TxDOT's 'outreach' plan reaches deep into
taxpayers' pockets
08/21/2007
Jaime Castillo
/
San Antonio Express-News
Even if it's just for a moment, let us give
credit where credit is due.
The Texas Department
of Transportation has realized — finally — that
it has an image problem when it comes to
convincing Texans of the need for a vast network
of toll roads and the Trans-Texas Corridor.
The realization, however, comes with a price
tag of $7 million to $9 million that, rather
than going to build highways, will fuel an
advertising campaign centered around a memo
titled, "Keep Texas Moving: Tolling and
Trans-Texas Corridor Outreach."
This is where I get off the track. Outreach?
The nerve of state highway officials to use
such a term after years of helping fan the
flames of skepticism among Texans for a tolled
highway system.
The time for outreach would have been, say,
two years ago, if not more.
Take, for example, the Trans-Texas Corridor,
the 50-year plan favored by Gov.

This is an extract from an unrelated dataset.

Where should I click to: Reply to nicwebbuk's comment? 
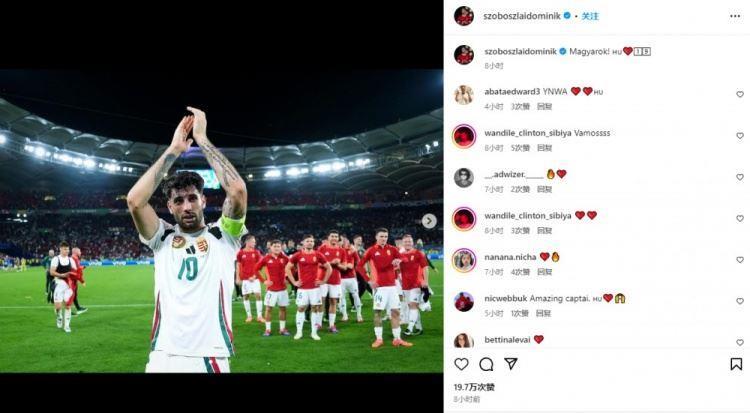click(x=543, y=313)
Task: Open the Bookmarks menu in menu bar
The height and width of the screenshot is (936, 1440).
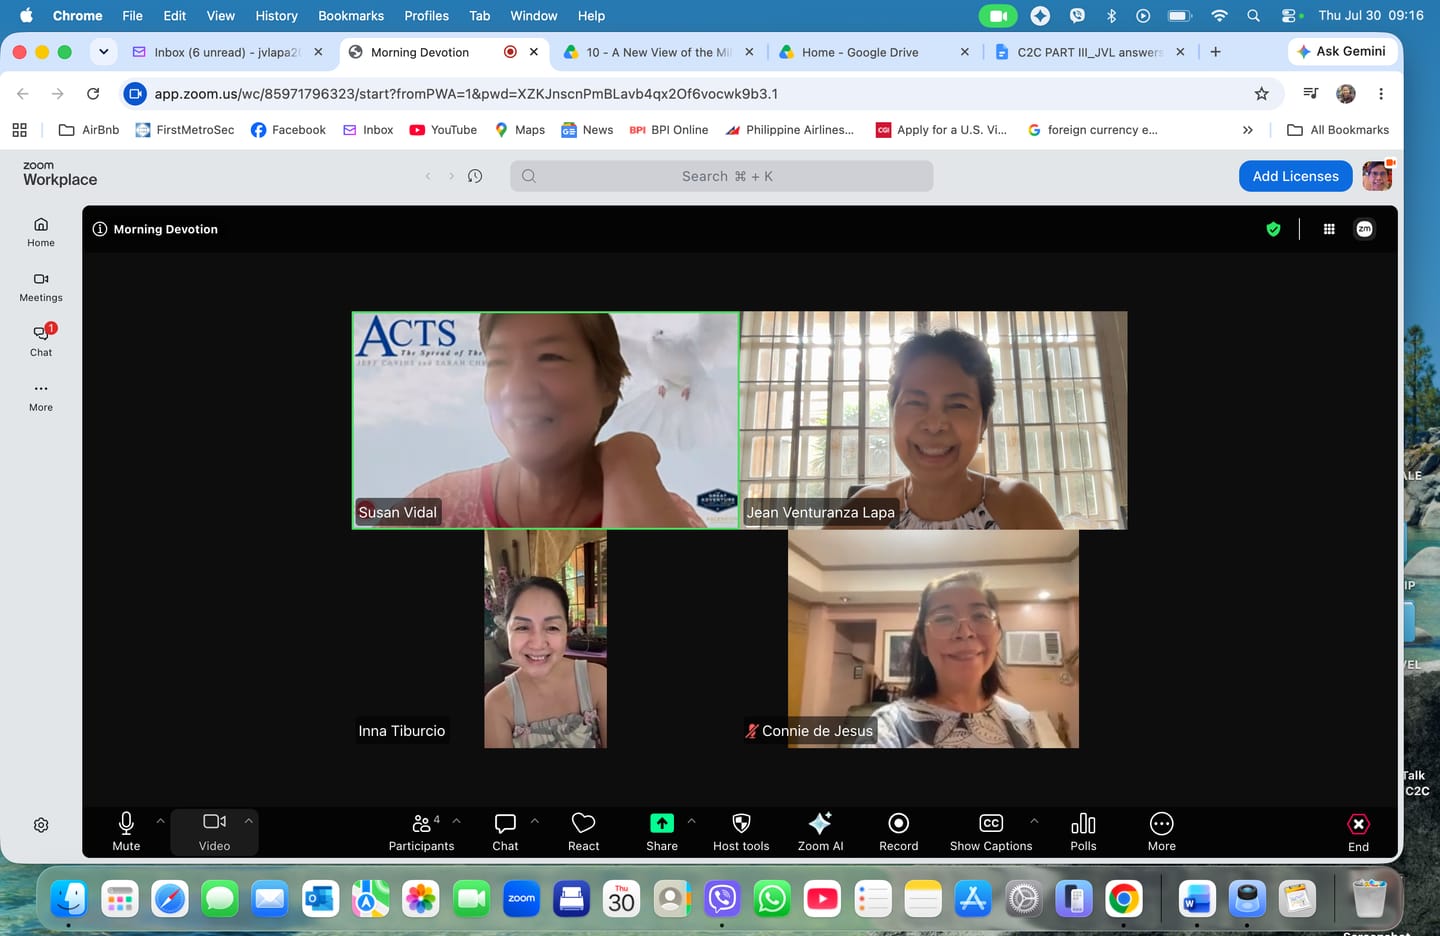Action: point(351,15)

Rick Perry to
build a superhighway of toll roads and rail and
utility lines.
For more than a year and a half,
Cintra, a
Spain-based company, and its minority partner,
Zachry Construction Corp. of San Antonio, fought
tooth and nail in court to keep certain things —
like how it would be financed — out of the
public eye.
During that time, Texans also were expected
to swallow other problematic revelations
concerning the deal.
Those included the news that Dan Shelley,
Perry's onetime liaison to the Legislature, left
the governor's office to become a lobbyist for
Cintra, where he had worked as a consultant
prior to joining Perry's staff in the first
place.
Then, 40 days before the Nov. 7, 2006,
general election — a campaign which saw Perry
vilified for his support of toll roads — TxDOT
suddenly released the details of the
Cintra/Zachry pact as if to say all's well that
ends well.
To put the whole situation into perspective,
TxDOT now wants to spend millions of dollars of
public money to make you feel better about the
public information it fought to keep you away
from two years ago.
But TxDOT is hardly the king of hypocrisy in
this situation.
Consider state Rep. Warren Chisum, chairman
of the budget-writing House Appropriations
Committee.
Not that I disagree with Chisum's summation
of the need for a public relations blitz.

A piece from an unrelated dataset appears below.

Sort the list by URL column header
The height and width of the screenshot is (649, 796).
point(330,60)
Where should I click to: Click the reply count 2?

"I wonder what for?" he was quoted in
Tuesday's Express-News as saying. "So people
wouldn't hate 'em so bad?"
But Chisum went on to say that the money
would be better spent fixing roads.
What a great idea! Surely Chisum used similar
logic when he helped write the state's latest
two-year budget.
Right?
Wrong.
Continuing what has become a biennial shell
game, Chisum participated in crafting a budget
that diverts one-tenth, or $1.6 billion, from
the state highway fund to pay for things that
have nothing to do with building and maintaining
roads.
Sadly it's nothing new.
From fiscal year 1986 to 2005, nearly $8.7
billion of the fund was spent on non-highway
items, including state historical and arts
commissions and law enforcement functions with
the Department of Public Safety.
In other words, Chisum, a Pampa Republican
who was first elected in 1989, has been there
nearly every step of the way as the Legislature
as a whole became all too accustomed to robbing
money from the state highway fund.
The state has grown by leaps and bounds,
while the gas tax — the main source of revenue
for highway building — has remained stagnant
since 1991.
But thanks to the decisions of top elected
officials, it's doubtful whether all the
advertising pros in the world can put this
Humpty Dumpty together again.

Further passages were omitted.